Input/Output

Convert dataframe to one-hot matrix.

param df:

Input dataframe for which the rows are the features, and colums are the samples.

type df:

pd.DataFrame()

param dtypes:

Representation of the columns in the form of [‘cat’,’num’]. By default the dtype is determiend based on the pandas dataframe.

type dtypes:

list of str or ‘pandas’, optional

param y_min:

Minimal number of sampels that must be present in a group. All groups with less then y_min samples are labeled as _other_ and are not used in the enriching model. The default is None.

type y_min:

int [0..len(y)], optional

param perc_min_num:

This parameters can be used to force variables into numeric ones if unique non-zero values are above the percentage. The default is None. Alternative can be 0.8

type perc_min_num:

float [None, 0..1], optional

param hot_only:

When True; the output of the onehot matrix exclusively contains categorical values that are transformed to one-hot. The default is True.

type hot_only:

bool [True, False], optional

param deep_extract:

True: Extract information from a vector that contains a list/array/dict. False: converted to a string and treated as catagorical [‘cat’].

type deep_extract:

bool [False, True] (default : False)

param remove_mutual_exclusive:

True: Remove the mutual exclusive groups. In binairy features; False and 0 are excluded. False: Do nothing

type remove_mutual_exclusive:

bool [False, True] (default : False)

param remove_multicollinearity:

True: Remove multicollinear columns by removing one columns for each catagory that is converted into onehot. False: Do nothing

type remove_multicollinearity:

bool [False, True] (default : False)

param excl_background:

Remove values/strings that labeled in the list. As an example, the following column: [‘yes’, ‘no’, ‘yes’, ‘yes’,’no’,’unknown’, …], is split into ‘column_yes’, ‘column_no’ and ‘column_unknown’. If unknown listed, then ‘column_unknown’ is not transformed into a new one-hot column. The default is None (every possible name is converted into a one-hot column)

type excl_background:

list or None, [0], [0, ‘0.0’, ‘unknown’, ‘nan’, ‘None’ …], optional

param verbose:

Print message to screen. The default is 3. 0: (default), 1: ERROR, 2: WARN, 3: INFO, 4: DEBUG, 5: TRACE

type verbose:

int, optional

returns:
  • dict

  • numeric (DataFrame) – Input-dataframe with converted numerical values

  • onehot (DataFrame) – Input-dataframe with converted one-hot values. Note that continuous values are only removed if hot_only=True.

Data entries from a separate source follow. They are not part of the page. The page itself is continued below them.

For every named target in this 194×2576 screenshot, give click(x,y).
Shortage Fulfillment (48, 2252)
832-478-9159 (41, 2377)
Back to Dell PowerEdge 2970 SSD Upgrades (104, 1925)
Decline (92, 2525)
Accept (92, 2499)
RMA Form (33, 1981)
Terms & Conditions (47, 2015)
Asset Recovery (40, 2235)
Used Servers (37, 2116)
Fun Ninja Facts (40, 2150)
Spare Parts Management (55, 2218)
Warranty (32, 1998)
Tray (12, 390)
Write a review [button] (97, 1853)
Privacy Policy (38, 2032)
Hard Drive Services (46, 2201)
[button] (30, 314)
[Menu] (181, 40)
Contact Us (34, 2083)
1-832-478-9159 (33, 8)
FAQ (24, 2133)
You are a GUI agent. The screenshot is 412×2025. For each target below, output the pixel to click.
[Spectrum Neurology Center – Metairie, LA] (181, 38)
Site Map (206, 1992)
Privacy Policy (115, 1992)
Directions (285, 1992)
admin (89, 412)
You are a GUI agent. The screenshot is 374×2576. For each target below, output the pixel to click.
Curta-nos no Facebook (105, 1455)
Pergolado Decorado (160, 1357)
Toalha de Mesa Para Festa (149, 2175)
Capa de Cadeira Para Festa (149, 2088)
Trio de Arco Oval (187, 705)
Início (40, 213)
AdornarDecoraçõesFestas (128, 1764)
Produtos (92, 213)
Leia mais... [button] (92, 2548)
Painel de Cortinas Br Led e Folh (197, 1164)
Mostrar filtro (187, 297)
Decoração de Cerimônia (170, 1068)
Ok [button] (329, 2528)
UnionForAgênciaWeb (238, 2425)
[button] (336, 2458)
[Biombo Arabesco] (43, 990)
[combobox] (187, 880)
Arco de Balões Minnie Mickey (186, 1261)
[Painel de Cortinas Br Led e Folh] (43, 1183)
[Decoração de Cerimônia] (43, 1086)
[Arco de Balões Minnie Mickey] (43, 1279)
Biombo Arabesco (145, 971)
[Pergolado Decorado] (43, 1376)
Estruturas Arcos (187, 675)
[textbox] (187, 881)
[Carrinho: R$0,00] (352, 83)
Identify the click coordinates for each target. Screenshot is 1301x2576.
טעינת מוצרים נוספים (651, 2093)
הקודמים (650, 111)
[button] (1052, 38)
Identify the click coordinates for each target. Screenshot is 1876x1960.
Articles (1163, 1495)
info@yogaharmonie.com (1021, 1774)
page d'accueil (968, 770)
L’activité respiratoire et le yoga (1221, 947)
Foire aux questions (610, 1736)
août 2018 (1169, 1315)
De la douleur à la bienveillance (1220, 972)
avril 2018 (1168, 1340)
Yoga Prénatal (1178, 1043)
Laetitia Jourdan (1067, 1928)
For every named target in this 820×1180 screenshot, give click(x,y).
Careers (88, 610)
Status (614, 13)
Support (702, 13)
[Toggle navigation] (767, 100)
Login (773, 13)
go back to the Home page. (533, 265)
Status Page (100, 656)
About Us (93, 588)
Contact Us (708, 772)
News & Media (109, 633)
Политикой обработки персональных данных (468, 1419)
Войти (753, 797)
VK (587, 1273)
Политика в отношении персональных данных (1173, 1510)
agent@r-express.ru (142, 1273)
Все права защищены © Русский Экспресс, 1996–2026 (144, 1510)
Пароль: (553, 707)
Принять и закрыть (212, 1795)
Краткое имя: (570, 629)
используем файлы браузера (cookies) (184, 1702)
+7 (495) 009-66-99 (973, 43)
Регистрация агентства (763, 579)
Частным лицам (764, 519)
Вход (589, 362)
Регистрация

  • labx (list of str) – Input feature-labels or names

  • df (DataFrame) – Input-dataframe but with set dtypes. Note that df is extended if deep_extract=True

  • labels (list of str) – Column names of df

  • dtypes (list of str) – dtypes for the feature-labels for df in the form of ‘num’ (numerical) and/or ‘cat’ (categorical).

Examples

>>> import df2onehot
>>> df = df2onehot.import_example()
>>> out = df2onehot.df2onehot(df)